“The hallway is crowded with so many people,” one girl wrote to her father as those on board contacted relatives from the ship.
Teenagers on the stricken South Korean ferry sent heartbreaking messages to their families as it capsized and sank.
Mobile phone footage and messages from passengers suggest they were advised to stay where they were as they vessel listed severely to one side.
But the advice may have effectively sealed the fates of many of those on board, making escape impossible as the ferry sank into the icy depths.
One 18-year-old student messaged his mother on the KakaoTalk messaging app at 9.27am (1.27am UK time) – shortly after the ferry sent its first distress call.
He wrote: “Mum, I’m sending this because I might not be able to say it later. I love you.”
Seven minutes later his mother – unaware of the trouble the vessel was in – replied: “Why? … I thought you don’t check your KakaoTalk messages.
“Me too son… I love you.”
There are reports that the young man involved may be one of the lucky 179 survivors rescued before the ship capsized and went under the water.
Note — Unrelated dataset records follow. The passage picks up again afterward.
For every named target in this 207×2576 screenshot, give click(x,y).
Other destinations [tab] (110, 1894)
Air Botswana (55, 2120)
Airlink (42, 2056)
Another student sent a series of messages to friends in a theatre club just after 9am.
He wrote: “Hey really seriously.
“Love you all for real.
“Looks like we really are gonna die.
“No really the ship’s tilting.
“You guys really.
“If I’ve wronged any of you. Forgive me.”
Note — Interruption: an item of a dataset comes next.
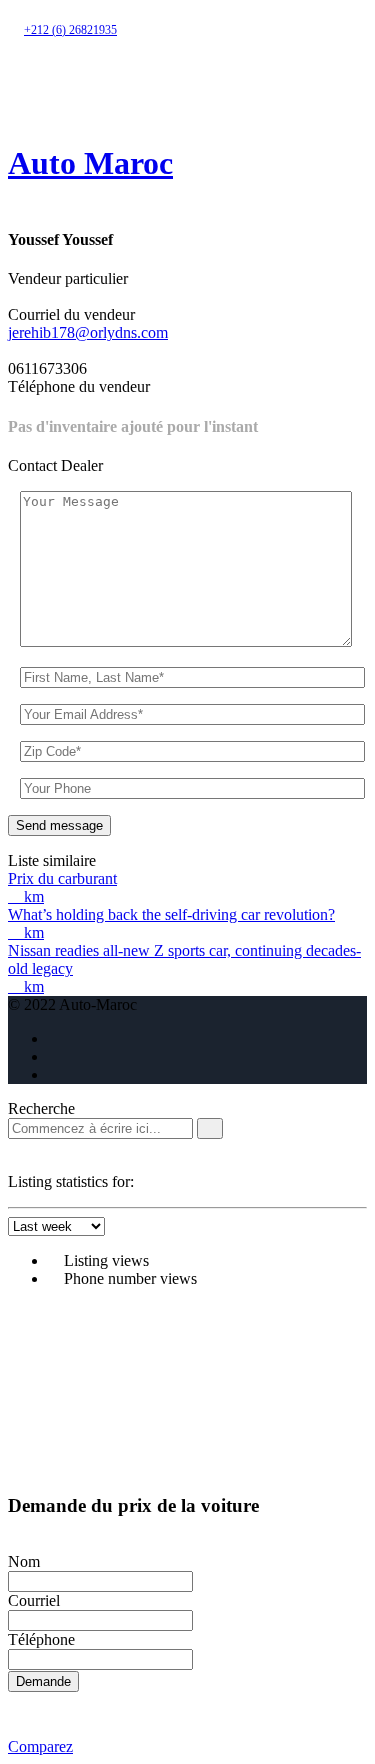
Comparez (40, 1746)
A female passenger, also 18, messaged her father at around 10am as the ship started to sink.
She wrote: “Dad don’t worry too much. I am wearing a life vest and am with other girls.”
A few minutes later, as the situation deteriorated, she added: “I can’t. It’s too tilted. Can’t move … it’s more dangerous if I move.”
Her distraught father wrote back, urging her to try to get out, but it was already too late.
“Dad, I can’t. The ship is too tilted. The hallway is crowded with so many people,” she responded in a final message.
At 9.23am a 16-year-old called Kim Woong-Ki texted his older brother saying: “Brother, I’m riding a ship to Jeju Island and the ship hit something and it can’t move.”
After he was asked how bad the damage was, he said: “I don’t know about that, since I’m inside. I don’t have good coverage and just now the Coast Guards arrived.”
The teenager’s brother replied: “The rescue will arrive soon. Don’t panic. Be calm and strong. You just need to move quickly as instructed. When you have coverage contact me again.”
An icon on the brother’s phone shows that his last message was not read and Kim was listed among almost 290 unaccounted for.
Some parents managed a last, traumatic phone call with their children as they tried to escape.
“He told me the ship was tilted over and he couldn’t see anything,” one mother recalled of a panicked conversation with her student son.
“He said ‘I haven’t put on the life jacket yet’, and then the phone went dead,” the mother told the Dong-A Ilbo newspaper.